Records for the exercise.

*** Begin section ***

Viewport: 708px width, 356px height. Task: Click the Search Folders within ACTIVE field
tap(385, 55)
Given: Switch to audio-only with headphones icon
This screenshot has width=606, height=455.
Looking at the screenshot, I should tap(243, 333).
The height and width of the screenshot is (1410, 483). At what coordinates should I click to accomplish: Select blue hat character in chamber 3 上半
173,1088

*** End section ***

Task prompt.
Return, word for word, the lines from the one containing "This screenshot has width=606, height=455." through the end of the data above, both ends included, and nothing else.

Task response.
This screenshot has width=606, height=455.
Looking at the screenshot, I should tap(243, 333).
The height and width of the screenshot is (1410, 483). At what coordinates should I click to accomplish: Select blue hat character in chamber 3 上半
173,1088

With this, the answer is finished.